I decided to do some research on these different alliances to gain a better perspective. The Mayors National Climate Agenda website reads that “1,219 governors, mayors, businesses, investors, colleges, and universities from across the U.S. declared their intent to continue to ensure the U.S. remains a global leader in reducing carbon emissions.” Further down, it reads “we, the undersigned mayors, governors, college and university leaders, businesses, and investors are joining forces for the first time to declare that we will continue to support climate action to meet the Paris Agreement. In the U.S., it is local and state governments, along with businesses that are primarily responsible for the dramatic decrease in greenhouse gas emissions in recent years. Actions by each group will multiply and accelerate in the years ahead, no matter what policies Washington may adopt.”

Examining Bloomberg’s We Are Still In campaign website, I found very similar information about governors, mayors, universities, and businesses banding together to reduce emissions.
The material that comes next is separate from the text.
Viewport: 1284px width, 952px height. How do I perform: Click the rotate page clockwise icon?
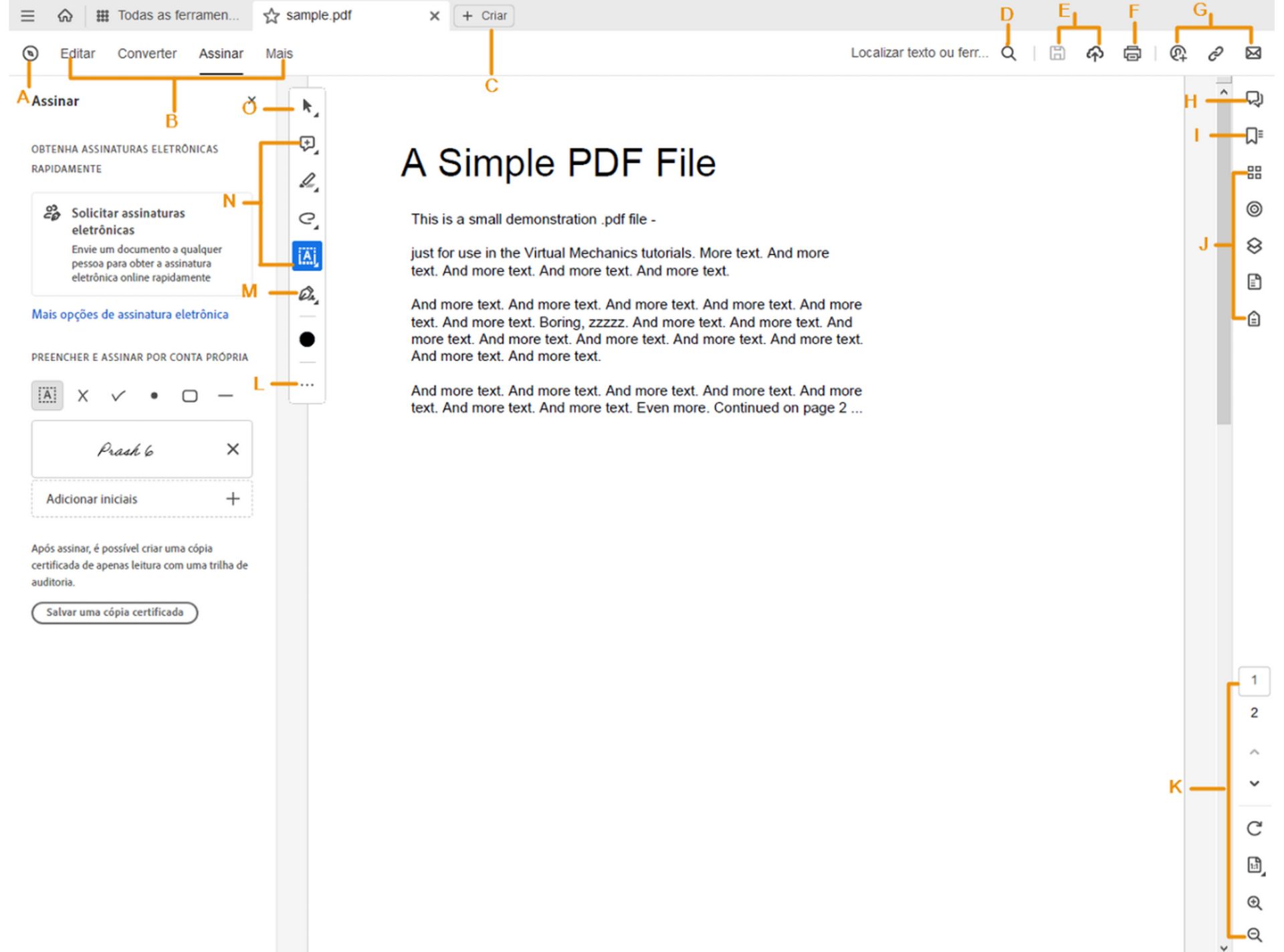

New York City mayor Michael Bloomberg submitted this statement of unity from hundreds of mayors, governors, CEOs, and university presidents pledging to achieve and eventually exceed America’s commitment to the Paris Climate Agreement.

Lastly, the Sierra Club’s Mayors for 100% Clean Energy opens their website by stating, “local leadership on clean energy is more important than ever”. This initiative calls on all mayors regardless of political party, from big cities and small towns to support a vision of 100% clean and renewable energy in their cities, towns, and communities, across the country.
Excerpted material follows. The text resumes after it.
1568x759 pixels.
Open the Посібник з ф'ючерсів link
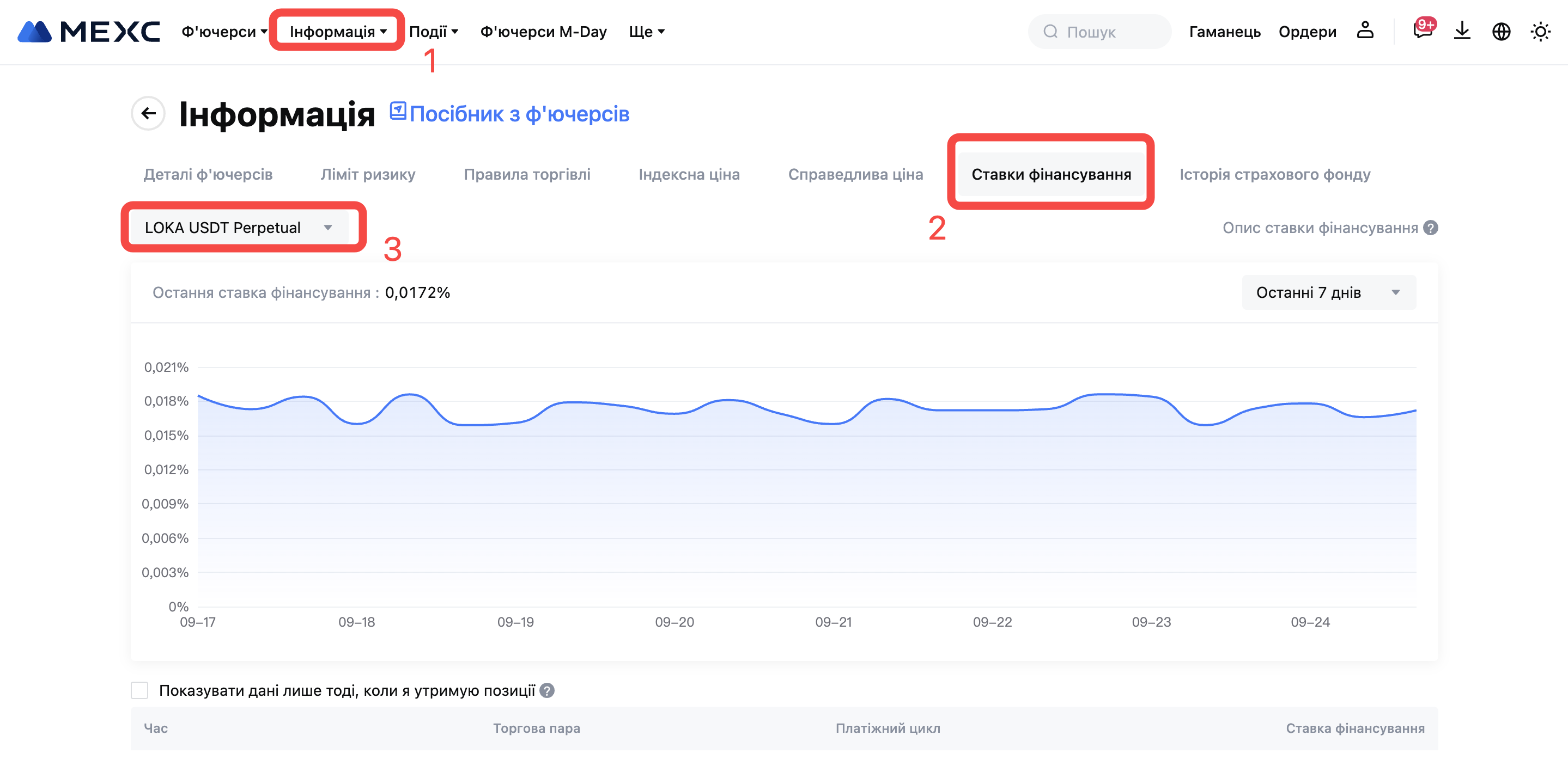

Reading through these websites, I thought, ‘does signing for one agreement, get you on the list for another?’ ‘Where do the list of cities come from’? ‘Is there one list more powerful than another?’ ‘Why can’t all of these organizations band together and take action under the larger Paris Climate Agreement?’ Ultimately, while many find it inspiring to have so many entities willing to find ways of combatting climate change, it actually makes matters worse. It almost seems in a way that tackling climate change has become optional and something that ‘can take time’. The United States Climate Alliance may be optional in theory, but climate change and the future of our world waits for nobody. Mayors, small towns, and businesses should stop contemplating over which alliance to join and should start taking action.
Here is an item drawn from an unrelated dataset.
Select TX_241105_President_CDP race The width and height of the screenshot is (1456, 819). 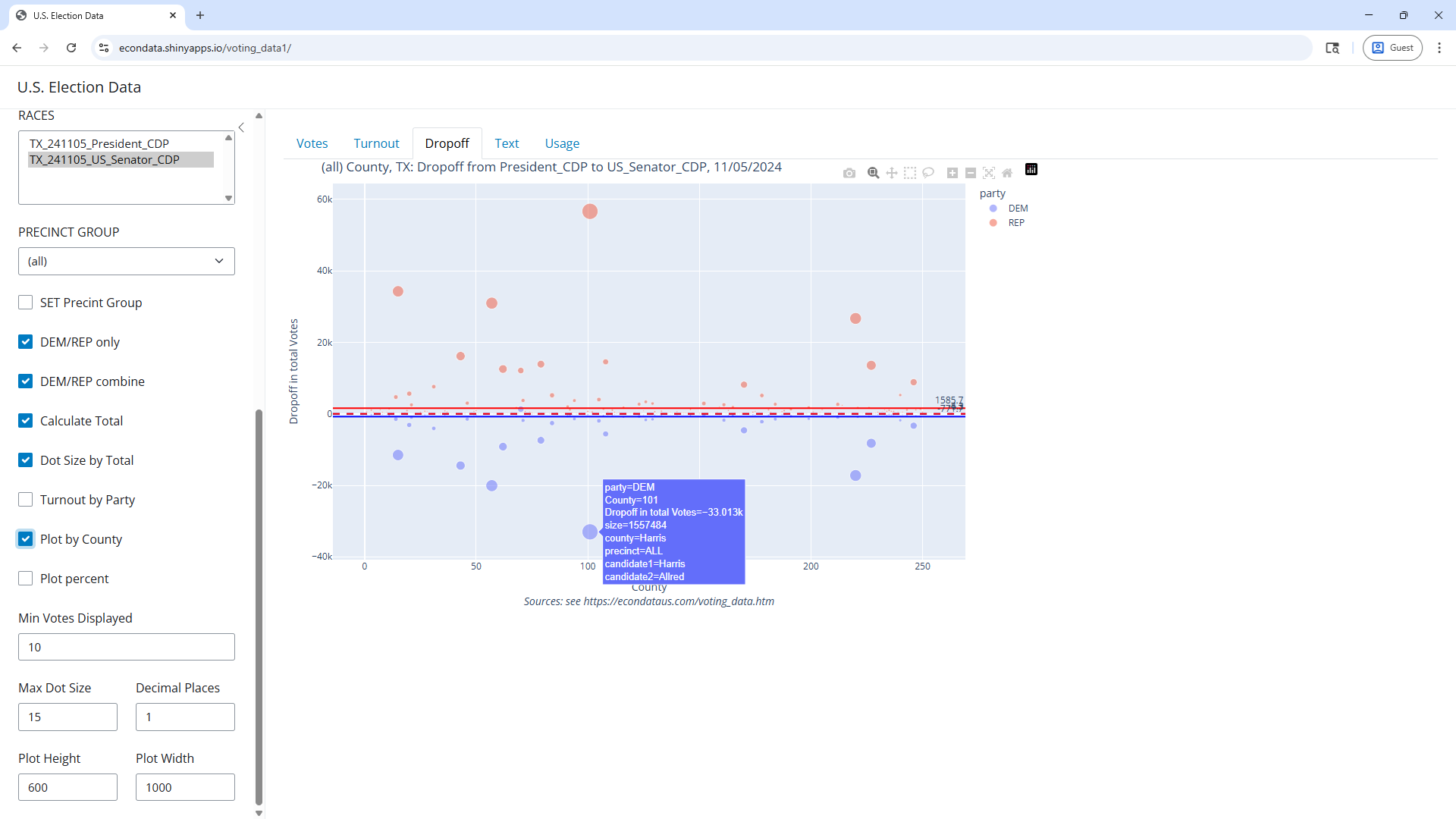pos(99,143)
Deciding to take action to combat climate change is a daunting task. There is no rule book or cookie-cutter approach that tells us where to start. Therefore, we must think simply first and start with individual actions by being conscientious of the choices that we make in our day to day lives. We don’t need to use that much water. We don’t need to have our air conditioners blasting throughout the summer months. We don’t need to drive our cars. We don’t need to consistently plug in and plug out electronic devices. We don’t need to throw that away. These actions may start with us the individual, but they can be expanded locally and even globally. Each of these different climate alliances are all small pieces of the larger puzzle; the global picture. Luckily, it is possible to put this puzzle together.